**Excerpted passage:**
================================

Sterling was given only a temporary lift by stronger-than-expected manufacturing data on Tuesday, with traders focusing more on developments showing the rest of the European Union taking a tough stance on Britain's exit from the bloc.
On the first day of trading after a long weekend across Europe, sterling inched down against the euro and traded flat against the dollar, even after numbers showing UK manufacturing growth surged to a three-year peak in April, beating all forecasts.
Britain’s factories enjoyed their fastest growth for three years last month on the back of strong demand at home and abroad, according to a survey that will temper worries about a Brexit-driven economic slowdown this year.
The manufacturing sector, which makes up about a tenth of the UK economy, enjoyed the strongest pick-up in new work since the start of 2014 and smashed expectations in April. Firms also took on new workers at a faster pace and ramped up production.
The latest manufacturing report signalled that strong demand came from the domestic market as well as overseas, continuing a pattern of export support for UK firms from the weaker pound. Sterling’s sharp fall since the Brexit vote has made UK goods cheaper in foreign markets.
The U.S. dollar hit a six-week high against the yen on Tuesday, as traders discounted weak U.S. economic data and anticipated that the Federal Reserve would prepare markets for an interest rate increase in June in it's Wednesday statement.

================================

**Data extract:**
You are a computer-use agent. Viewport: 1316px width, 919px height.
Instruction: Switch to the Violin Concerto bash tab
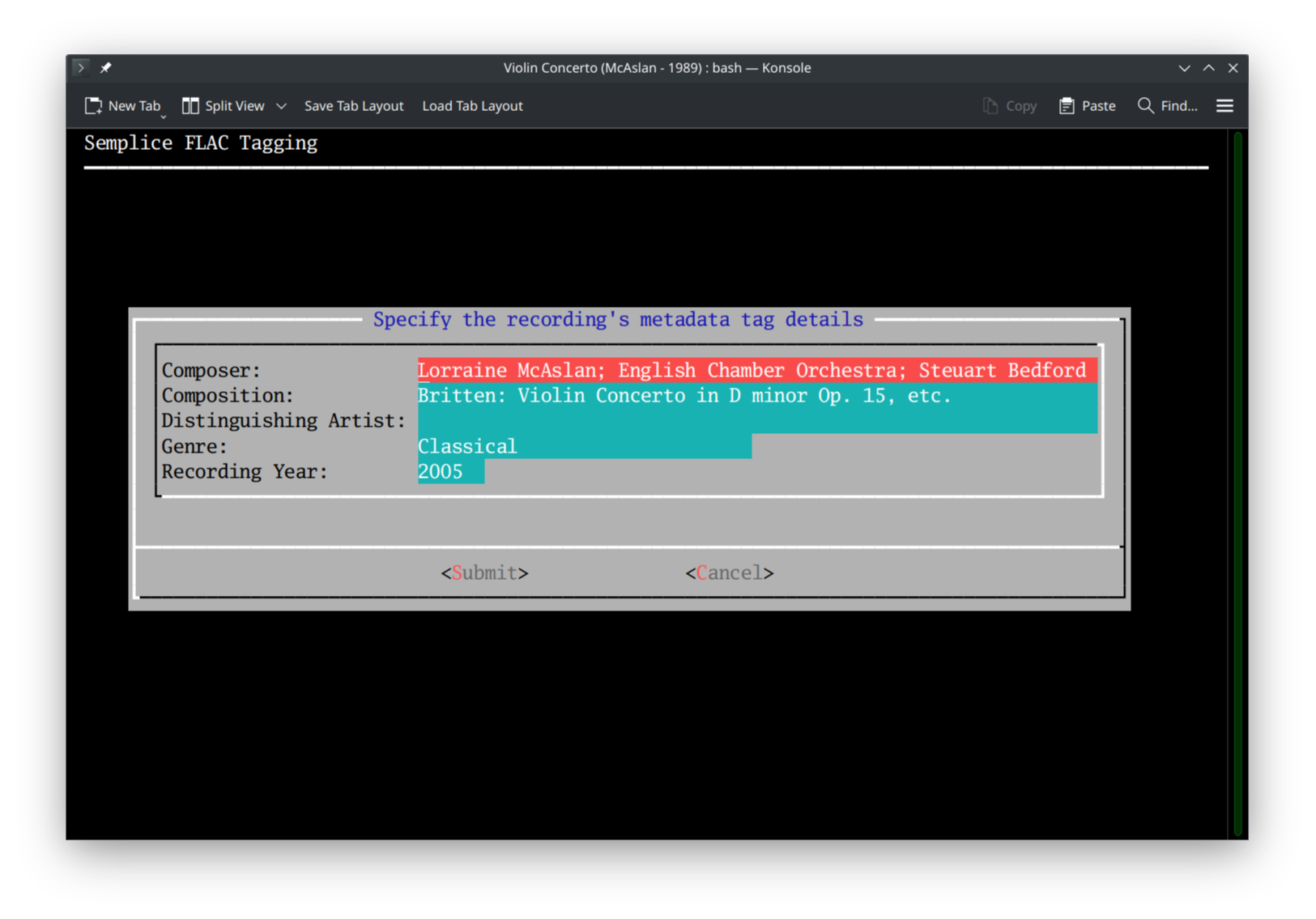(657, 67)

================================

**Jobs:**
- 1) From the passage on sterling and UK manufacturing, repeat word for word the section starting at "Britain’s factories enjoyed" and ending at "in foreign markets.".
- 2) Decide whether each statement agrees with the passage on sterling and UK manufacturing. Answer yes or no, and quote the exact words from the passage that settle it.
(a) The manufacturing sector accounts for roughly a tenth of the UK economy.
(b) On Tuesday, sterling gained ground against the euro.
(c) The strong demand for UK factory goods came only from overseas markets.
- 3) Extend the passage on sterling and UK manufacturing, beginning after its final sentence.

**Task responses:**
- 1)
Britain’s factories enjoyed their fastest growth for three years last month on the back of strong demand at home and abroad, according to a survey that will temper worries about a Brexit-driven economic slowdown this year.
The manufacturing sector, which makes up about a tenth of the UK economy, enjoyed the strongest pick-up in new work since the start of 2014 and smashed expectations in April. Firms also took on new workers at a faster pace and ramped up production.
The latest manufacturing report signalled that strong demand came from the domestic market as well as overseas, continuing a pattern of export support for UK firms from the weaker pound. Sterling’s sharp fall since the Brexit vote has made UK goods cheaper in foreign markets.

- 2)
(a) Yes: "which makes up about a tenth of the UK economy"
(b) No: "sterling inched down against the euro"
(c) No: "strong demand came from the domestic market as well as overseas"

- 3)
Analysts said the data was not enough to stifle risk appetite, which in turn hurt the safe-haven yen. Some analysts also said the closure of Tokyo markets for the Golden Week holidays was contributing to a lack of liquidity in the yen, which exacerbated its weakness against the dollar and the euro.
Along with the Fed statement, traders were awaiting Friday's U.S. April non-farm payrolls report from the U.S. Labor Department. Economists polled by Reuters expect U.S. employers to have added 185,000 jobs last month, up from March's 98,000.
French presidential candidate Marine Le Pen renewed her attack on the European Union's euro single currency on Sunday, a day after saying that ditching it might not be her top priority.
The National Front (FN) candidate has a week to overturn the opinion poll lead of pro-EU centrist Emmanuel Macron before the run-off vote between the two on May 7. Voter surveys show Macron winning next Sunday with 59-60 percent of the vote, and Le Pen's plans to quit the EU and the euro are among the least popular policies in her protectionist, anti-immigration electoral platform.
Analysts were not surprised on Saturday, therefore, when a new FN policy document pushed ditching the euro down the list of her priorities. They said it was in part aimed at older voters who might be worried about the potential impact on the value of their pensions of a return to the franc.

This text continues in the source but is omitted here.